The putting stroke has always been considered a pendulum motion. All other shots in golf involve a significant acceleration and hit onto the ball, but a proper putting stroke is like the large swinging hand in a Grandfather clock swaying back and forth. The putter head should accelerate ever so slightly, but the aim is to make it as smooth and unnoticeable as possible. Ultimately, the rhythm on a short putt should be the same as a long putt. All we are doing is making a shorter or longer back and through swing depending on the length – while trying to mirror the image of the backstroke with the through stroke.
The Problem: Your most important focus when putting outside of 25 feet should be the 3-foot circle around the hole. The reason 3 feet is so important is based purely on probabilities and statistics. PGA Tour professionals make 95% of 3-foot putts. Now, we aren’t all PGA Tour pros, but even for the golfer shooting in the 90s, they are still making around 84% of these putts. Where the statistics for all golfers begins to drastically shift is every foot outside of 3 feet. Even the very best golfers on the PGA Tour drop to an average of 86% from 4 feet away. Golfers shooting in the 90s? Their stats drop to less than 75%. Each foot out to 6 feet drops by around 10% respectively.
The Solution: Practice a 40-50-60-foot drill. Setup a 3-foot circle around a hole with 4-6 tees. Place tees at 40-50-60 feet away from the hole. Using 4 golf balls, make 5 attempts from each tee (20 putts) to see how many times you can get your ball inside the 3-foot circle.
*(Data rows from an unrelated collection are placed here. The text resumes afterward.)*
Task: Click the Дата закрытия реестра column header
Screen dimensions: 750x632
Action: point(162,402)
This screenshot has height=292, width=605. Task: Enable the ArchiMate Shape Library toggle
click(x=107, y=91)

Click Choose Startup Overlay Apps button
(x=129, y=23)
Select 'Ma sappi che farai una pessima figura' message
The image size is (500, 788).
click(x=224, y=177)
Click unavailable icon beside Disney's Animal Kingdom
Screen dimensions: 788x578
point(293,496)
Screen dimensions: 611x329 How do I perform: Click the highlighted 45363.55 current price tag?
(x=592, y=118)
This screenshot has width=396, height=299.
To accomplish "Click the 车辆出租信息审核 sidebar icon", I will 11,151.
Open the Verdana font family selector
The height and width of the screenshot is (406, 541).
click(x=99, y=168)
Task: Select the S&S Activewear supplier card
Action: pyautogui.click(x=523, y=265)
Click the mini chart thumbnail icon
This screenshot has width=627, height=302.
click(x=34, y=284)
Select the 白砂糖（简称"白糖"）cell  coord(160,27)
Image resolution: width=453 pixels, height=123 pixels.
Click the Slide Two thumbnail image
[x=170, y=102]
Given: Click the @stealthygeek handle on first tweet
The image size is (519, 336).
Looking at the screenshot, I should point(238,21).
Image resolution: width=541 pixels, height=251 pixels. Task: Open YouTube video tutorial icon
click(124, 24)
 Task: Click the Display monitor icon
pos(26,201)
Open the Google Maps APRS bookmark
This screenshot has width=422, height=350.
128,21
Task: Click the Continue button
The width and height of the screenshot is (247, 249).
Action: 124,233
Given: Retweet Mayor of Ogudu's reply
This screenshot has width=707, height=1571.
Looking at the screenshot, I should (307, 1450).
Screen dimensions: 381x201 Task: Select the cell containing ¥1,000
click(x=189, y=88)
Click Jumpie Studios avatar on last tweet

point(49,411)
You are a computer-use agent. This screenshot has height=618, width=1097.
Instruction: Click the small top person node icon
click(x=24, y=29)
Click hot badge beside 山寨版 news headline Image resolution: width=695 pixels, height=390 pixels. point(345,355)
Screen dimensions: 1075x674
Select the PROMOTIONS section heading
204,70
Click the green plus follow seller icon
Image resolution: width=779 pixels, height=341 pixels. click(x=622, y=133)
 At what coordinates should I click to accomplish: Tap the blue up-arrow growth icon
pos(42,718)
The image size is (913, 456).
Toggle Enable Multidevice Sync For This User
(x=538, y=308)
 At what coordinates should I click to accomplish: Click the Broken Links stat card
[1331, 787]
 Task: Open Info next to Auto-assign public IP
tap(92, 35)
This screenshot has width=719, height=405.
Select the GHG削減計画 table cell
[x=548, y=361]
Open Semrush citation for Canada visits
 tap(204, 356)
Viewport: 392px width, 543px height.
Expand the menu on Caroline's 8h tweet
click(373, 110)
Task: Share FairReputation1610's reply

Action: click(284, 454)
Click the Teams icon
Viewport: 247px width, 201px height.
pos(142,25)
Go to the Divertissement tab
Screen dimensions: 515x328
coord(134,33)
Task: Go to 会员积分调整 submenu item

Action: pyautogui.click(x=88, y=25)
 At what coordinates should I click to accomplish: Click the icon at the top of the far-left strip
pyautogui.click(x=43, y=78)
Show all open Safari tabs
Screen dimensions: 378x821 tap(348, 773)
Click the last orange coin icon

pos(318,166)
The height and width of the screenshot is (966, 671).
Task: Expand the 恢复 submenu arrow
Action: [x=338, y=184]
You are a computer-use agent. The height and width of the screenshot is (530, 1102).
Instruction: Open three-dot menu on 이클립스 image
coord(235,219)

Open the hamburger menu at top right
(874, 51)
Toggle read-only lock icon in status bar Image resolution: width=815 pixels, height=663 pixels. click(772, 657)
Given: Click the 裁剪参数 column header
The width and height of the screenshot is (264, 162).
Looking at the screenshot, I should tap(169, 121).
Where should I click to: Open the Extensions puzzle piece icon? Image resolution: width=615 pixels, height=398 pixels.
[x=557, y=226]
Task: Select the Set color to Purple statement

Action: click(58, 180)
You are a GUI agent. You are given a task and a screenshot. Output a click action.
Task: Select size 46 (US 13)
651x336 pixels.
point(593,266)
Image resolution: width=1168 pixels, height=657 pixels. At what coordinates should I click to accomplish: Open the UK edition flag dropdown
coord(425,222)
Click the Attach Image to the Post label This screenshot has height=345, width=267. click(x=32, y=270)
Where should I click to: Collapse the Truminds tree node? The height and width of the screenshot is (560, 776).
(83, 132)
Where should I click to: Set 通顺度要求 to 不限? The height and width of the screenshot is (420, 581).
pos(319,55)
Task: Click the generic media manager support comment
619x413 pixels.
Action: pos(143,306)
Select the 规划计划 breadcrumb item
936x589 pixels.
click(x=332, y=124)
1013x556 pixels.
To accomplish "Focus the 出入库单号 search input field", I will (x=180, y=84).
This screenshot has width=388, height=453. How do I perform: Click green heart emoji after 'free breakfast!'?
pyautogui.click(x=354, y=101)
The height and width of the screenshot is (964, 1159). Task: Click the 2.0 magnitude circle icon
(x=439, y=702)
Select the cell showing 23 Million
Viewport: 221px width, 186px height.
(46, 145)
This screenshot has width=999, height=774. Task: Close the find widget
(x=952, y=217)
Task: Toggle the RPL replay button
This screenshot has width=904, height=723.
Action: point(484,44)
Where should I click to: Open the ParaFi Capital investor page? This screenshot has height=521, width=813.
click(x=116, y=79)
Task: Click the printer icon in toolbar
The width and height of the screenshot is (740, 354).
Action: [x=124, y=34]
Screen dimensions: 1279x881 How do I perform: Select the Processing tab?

The Problem: Inside of 25 feet we want to be aggressive and focus on getting the ball to the hole. Many pros agree that 18 inches past the cup is the optimal speed for a golf ball to go into the cup. Unlike the longer distance putts, where two-putting is the focus, we want to start making some of these putts to separate us from our mates.
The Solution: Practice a 15-20-25-foot drill. Setup your 18-inch semi-circle around a hole using 5 tees. Place a tee at 15-20-25 feet. Use 4 golf balls, starting at 15 feet. The aim is to score zero or better before moving back a tee, to 20 feet and then 25 feet. Record each of your attempts at each tee up to 5. Use the following point system: -1 point for leaving the ball short of the hole, 0 points for inside the semi-circle, and 1 point for making the putt.
The Problem: Running to the driving range to rush through 10-15 balls isn’t going to do anything in terms of improving your score, but there are several different drills you can try that will.
Solution #1: Practice a 6ft straight putt drill. If you only have time to complete one thing prior to teeing off, I suggest this drill. Find a 6-foot putt, as straight as possible anywhere on the practice putting green. Take 3 tees and place one low in the ground, with just a few millimeters of the tee showing. Place your putter in front of the tee, lining it up square with the hole and place a tee on either side of your putter, creating a ‘gate’. Using as many balls as you like to hit 20-25 putts, place a ball in front of the low-lying tee and make as many as you can before heading to the tee. This will give you a feel for the speed of the greens for the day and get your stroke in a good rhythm for the round.
Solution #2: Practice a 3-6-9-foot drill. Rotating between left to right, right to left, uphill and downhill putts, take three tees and set them at 3-6-9 feet from the hole. Using 3 golf balls, make 3 putts in a row from 3 feet and progress to 6 feet. Repeat the process out to 9 feet and then back in without missing. If you miss from any location, move back to the prior tee to continue the drill. Give yourself a set number of attempts to complete the drill and make note of your progress. Solution #3: Practice a 3-4-5-6-foot drill. On opposing sides of the hole, set tees at 3-4-5-6 feet. Vary between left to right, right to left, and uphill against downhill. Start on one side of the cup at 3 feet and make the putt. Then move to the other side at 3 feet and make the putt. Move back a tee on each side and repeat the process. See which side you can complete first without missing. If you miss from any tee on either side, move back a tee from the side you missed on.